The magic of Messi

The magic of Messi
Lionel Messi creates a new goalscoring record

Messi makes history

I have said it before. I shall say it again. Lionel Messi is the best footballer I have seen since the greatest of them all, Pele.

Last night Messi created history by scoring his 86th goal this calendar year of 2012. A truly remarkable footballing achievement,.

Made all the more enjoyable because it comes via the magical feet of the most humble footballer of his generation.

For the record; the record Lionel beat was that held by German striker Gerd Muller. A 40 year old record of 85 goals in one year.

Barcelona based sports journalist Graham Hunter – author of the brilliant ‘Barça:  the making of the greatest team in the world’ – says: “Make no mistake, Barca’s No. 10 feeds off challenges. But the more important part of his greatness, more important than his capacity to leave Pele’s calendar-year record in his wake some weeks ago and now surpass Muller’s, is that the 25-year-old is driven by the lure of his team winning trophies.

“If you are not sure about that then reflect on this. Back in April, Messi missed one of the minute number of important chances which have fallen his way this year that he’s failed to take. It was the penalty against Chelsea which, if converted, might well have sent Barca to the Champions League final in Munich (ironically home to Muller and his extraordinary career). In the dressing room, post elimination, he cried. Hunched over his bench, inconsolable for the team loss and his failure as part of it.”

Barca the making of the greatest team in the world

Want to understand Messi? Buy this book

Graham Hunter is a lucky man. He knows the self effacing Messi and he gets to watch him play. I know Graham appreciates how fortunate he is.

Graham and I are a similar age so we remember only too well how deadly Gerd Muller was in front of goal. But in those days we didn’t have access to watching domestic German football matches. We saw Muller when he appeared for his country in World Cups and European Championships. Muller always struck me as more of a goal poacher than Messi, who can score from anywhere on the pitch.

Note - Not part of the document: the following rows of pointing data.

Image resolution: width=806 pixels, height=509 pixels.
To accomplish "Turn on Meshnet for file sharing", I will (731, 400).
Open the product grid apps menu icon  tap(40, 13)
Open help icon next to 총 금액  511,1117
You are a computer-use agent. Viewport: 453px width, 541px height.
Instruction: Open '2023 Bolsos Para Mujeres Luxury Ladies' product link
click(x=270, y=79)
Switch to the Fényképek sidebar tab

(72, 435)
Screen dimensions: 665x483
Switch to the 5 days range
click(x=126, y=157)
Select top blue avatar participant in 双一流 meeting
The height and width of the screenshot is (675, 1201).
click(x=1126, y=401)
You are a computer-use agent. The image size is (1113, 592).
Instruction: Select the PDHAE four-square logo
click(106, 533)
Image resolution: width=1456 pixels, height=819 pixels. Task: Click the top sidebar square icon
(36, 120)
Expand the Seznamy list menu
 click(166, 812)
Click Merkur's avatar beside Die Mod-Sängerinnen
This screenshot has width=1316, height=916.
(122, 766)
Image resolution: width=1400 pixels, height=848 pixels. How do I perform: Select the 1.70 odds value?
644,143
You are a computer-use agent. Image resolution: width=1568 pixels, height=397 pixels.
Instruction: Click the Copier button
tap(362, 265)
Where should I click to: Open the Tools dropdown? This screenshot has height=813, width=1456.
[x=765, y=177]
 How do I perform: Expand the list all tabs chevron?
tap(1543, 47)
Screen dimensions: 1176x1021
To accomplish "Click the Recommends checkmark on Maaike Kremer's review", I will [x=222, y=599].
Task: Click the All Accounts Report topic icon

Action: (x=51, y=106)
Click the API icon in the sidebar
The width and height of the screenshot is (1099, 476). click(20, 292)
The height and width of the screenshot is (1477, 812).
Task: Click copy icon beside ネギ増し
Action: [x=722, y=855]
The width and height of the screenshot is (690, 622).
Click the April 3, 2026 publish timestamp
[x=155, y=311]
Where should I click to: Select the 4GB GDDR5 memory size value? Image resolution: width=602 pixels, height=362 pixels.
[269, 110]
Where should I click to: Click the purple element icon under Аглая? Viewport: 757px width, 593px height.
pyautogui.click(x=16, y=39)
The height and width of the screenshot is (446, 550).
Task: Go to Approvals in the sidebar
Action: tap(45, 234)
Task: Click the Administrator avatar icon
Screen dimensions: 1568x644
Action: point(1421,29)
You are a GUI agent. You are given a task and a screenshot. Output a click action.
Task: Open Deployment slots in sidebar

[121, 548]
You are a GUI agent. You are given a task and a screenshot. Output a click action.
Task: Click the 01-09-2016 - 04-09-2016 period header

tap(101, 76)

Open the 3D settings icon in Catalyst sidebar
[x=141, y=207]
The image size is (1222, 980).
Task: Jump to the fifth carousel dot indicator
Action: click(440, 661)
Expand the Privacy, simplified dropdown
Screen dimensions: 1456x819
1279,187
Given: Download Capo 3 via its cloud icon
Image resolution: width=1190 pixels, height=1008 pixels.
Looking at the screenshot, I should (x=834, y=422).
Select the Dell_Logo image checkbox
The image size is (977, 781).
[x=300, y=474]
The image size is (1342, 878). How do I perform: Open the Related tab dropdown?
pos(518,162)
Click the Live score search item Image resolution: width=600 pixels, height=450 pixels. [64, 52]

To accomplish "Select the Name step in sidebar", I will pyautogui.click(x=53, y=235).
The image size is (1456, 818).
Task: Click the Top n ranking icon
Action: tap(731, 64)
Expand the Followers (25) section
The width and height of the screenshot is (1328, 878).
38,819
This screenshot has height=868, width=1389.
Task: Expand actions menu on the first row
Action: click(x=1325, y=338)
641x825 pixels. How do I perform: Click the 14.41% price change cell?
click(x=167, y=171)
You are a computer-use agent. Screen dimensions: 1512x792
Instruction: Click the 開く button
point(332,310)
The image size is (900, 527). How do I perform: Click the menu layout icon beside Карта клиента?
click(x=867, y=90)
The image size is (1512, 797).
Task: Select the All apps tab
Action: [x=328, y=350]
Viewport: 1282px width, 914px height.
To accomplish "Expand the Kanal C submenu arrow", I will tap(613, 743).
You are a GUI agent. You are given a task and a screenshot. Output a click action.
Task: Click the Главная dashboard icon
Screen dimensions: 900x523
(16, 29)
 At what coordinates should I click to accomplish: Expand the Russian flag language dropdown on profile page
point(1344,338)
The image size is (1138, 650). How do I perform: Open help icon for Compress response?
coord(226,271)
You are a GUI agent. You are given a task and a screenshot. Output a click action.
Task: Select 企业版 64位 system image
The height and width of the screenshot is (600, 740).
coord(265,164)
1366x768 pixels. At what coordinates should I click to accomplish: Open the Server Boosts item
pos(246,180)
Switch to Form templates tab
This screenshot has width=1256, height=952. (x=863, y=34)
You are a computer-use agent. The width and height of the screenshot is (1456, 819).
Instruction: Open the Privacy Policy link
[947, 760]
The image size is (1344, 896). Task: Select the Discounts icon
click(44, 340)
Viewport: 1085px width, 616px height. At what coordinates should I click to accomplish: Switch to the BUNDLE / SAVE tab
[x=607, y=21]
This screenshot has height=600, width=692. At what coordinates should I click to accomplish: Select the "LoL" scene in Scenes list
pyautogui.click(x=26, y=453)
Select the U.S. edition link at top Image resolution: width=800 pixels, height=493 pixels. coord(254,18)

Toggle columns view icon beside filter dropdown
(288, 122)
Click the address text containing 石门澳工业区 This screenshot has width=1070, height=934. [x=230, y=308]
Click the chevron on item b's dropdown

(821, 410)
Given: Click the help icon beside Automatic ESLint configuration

He makes football look effortless. I love the fact that he is the greatest football of our times and yet looks like someone who would knock on your door on a Sunday morning with a bible under his arm.

Lionel Messi's boots

These boots are made for scoring

I love his quick feet, his determination to retrieve the ball when he loses it. I love his smile when he scores. And I love the fact that he doesn’t feel it necessary to look at the big screen in the stadium every two minutes. He is not in love with himself, as is Cristiaon Ronaldo.

Messi doesn’t feel the need to flash silly, ironic grins in the direction of referees, despite the fact that he is a victim of crude challenges. Week in, week out the much less gifted try to kick him out of a game.

He doesn’t feel the need to take his shirt off when celebrating a goal, or lift his shirt over his head. A smile, a look to the skies, a thumbs up. And always an acknowledgement of the role played by his colleagues in the build up to a goal.

If Argentina were half as good as Brazil in 1970; Lionel Messi would already be the greatest of them all. Pele didn’t win World Cups on his own and it is unreasonable to expect Messi to do so. The rest of the footballing world should be glad he wasn’t born in Spain.

If Lionel was in an identity parade and a ‘witness’ was asked to pick out the footballer, they would never tap Messi on the shoulder.

Pele looked like a footballer. Maradona always looked like a drug dealing thug. George Best looked like a winger, and a swinger.

Lionel Messi looks like a winner. Because he is one.

1 Comment

  1. Total Football 8 years ago

    Have to largely agree with you, but the player who changed how football was played is Johann Cruyff. Wikipedia sums him up brilliantly.
    Cruyff was a playmaker, ammunitions provider and marksman rolled into one, with the ability to time a pass that has hardly “been equalled before or since”. Nominally, Cruyff played centre forward in this system, but he would drop deep to confuse his markers or suddenly move to the wing with devastating effect. No one had seen a centre forward like that before. Due to the way Cruyff played his game, he is still referred to as “the total footballer.”
    Cruyff was known for his technical ability, speed, acceleration and dribbling but his greatest quality was vision, based on an acute sense of his team-mates’ positions as an attack unfolded. The sports writer David Miller believed Cruyff superior to any previous player in his ability to extract the most from others. He dubbed him “Pythagoras in boots” for the complexity and precision of his angled passes and wrote: “Few have been able to exact, both physically and mentally, such mesmeric control on a match from one penalty area to another.”
    Cruyff also perfected a move now known as the “Cruyff Turn.” To do this move, Cruyff would look to pass or cross the ball. Instead of kicking it, he would drag the ball behind his planted foot with the inside of his other foot, turn through 180 degrees, and accelerate away outside a defender.
    Remember him taking my breath away, still does when I see old clips.